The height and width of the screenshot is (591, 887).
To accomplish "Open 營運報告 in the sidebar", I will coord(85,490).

* * *

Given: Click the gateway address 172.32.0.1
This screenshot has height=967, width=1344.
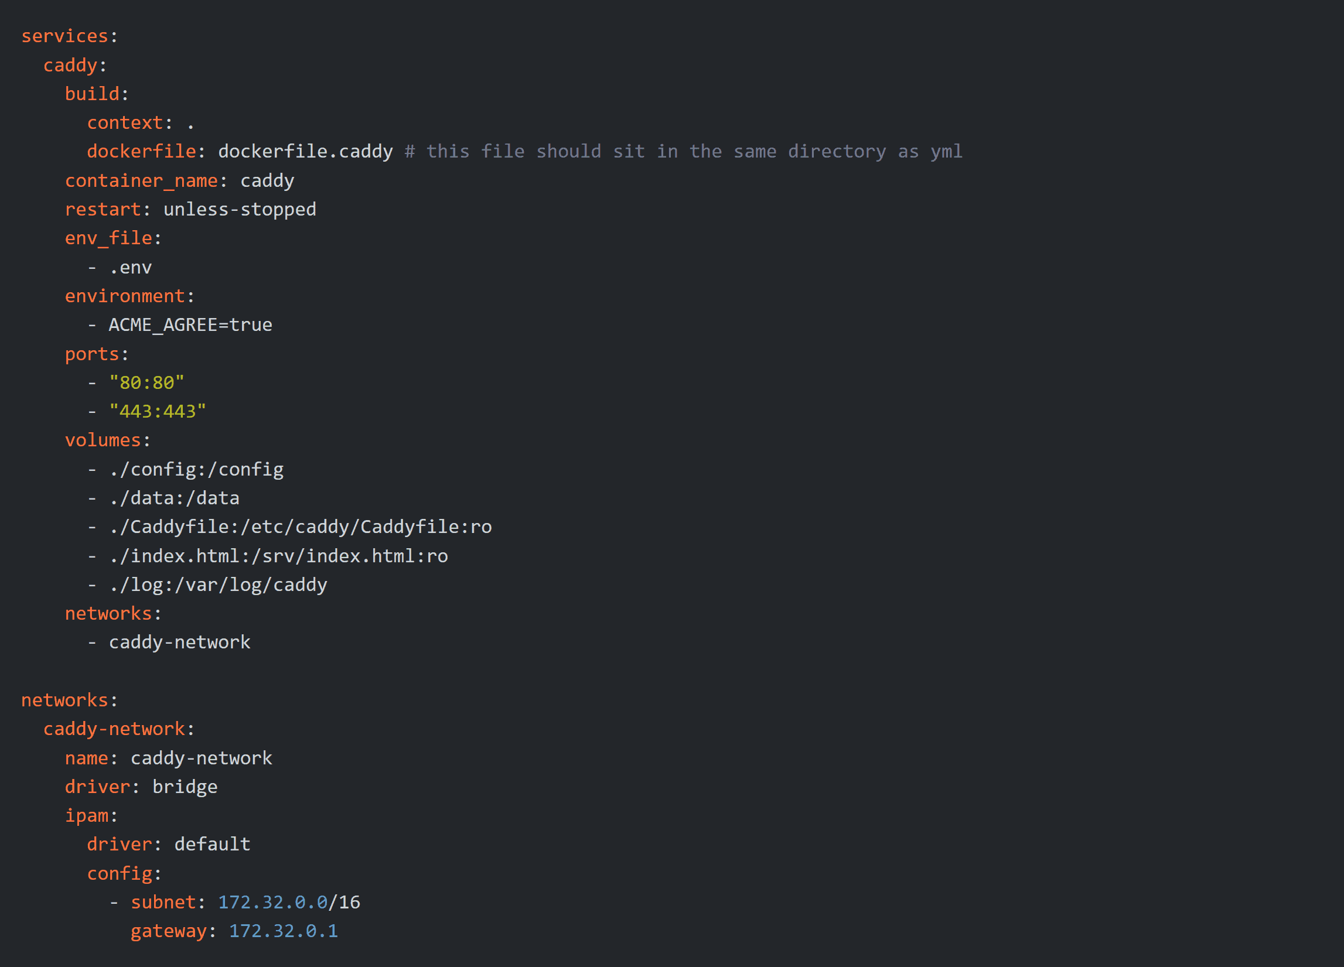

* * *

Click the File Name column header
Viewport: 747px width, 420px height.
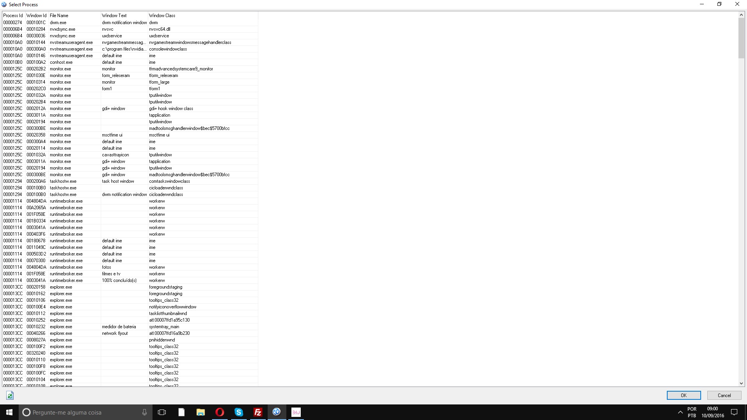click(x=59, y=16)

* * *

TASK REQUIREMENTS
Swap "sidebar" for "side panel" in the records starting at the line containing "The height and" and ending at the line containing "I will coord(85,490).", and give only those lines with everything else unchanged.

RESPONSE
The height and width of the screenshot is (591, 887).
To accomplish "Open 營運報告 in the side panel", I will coord(85,490).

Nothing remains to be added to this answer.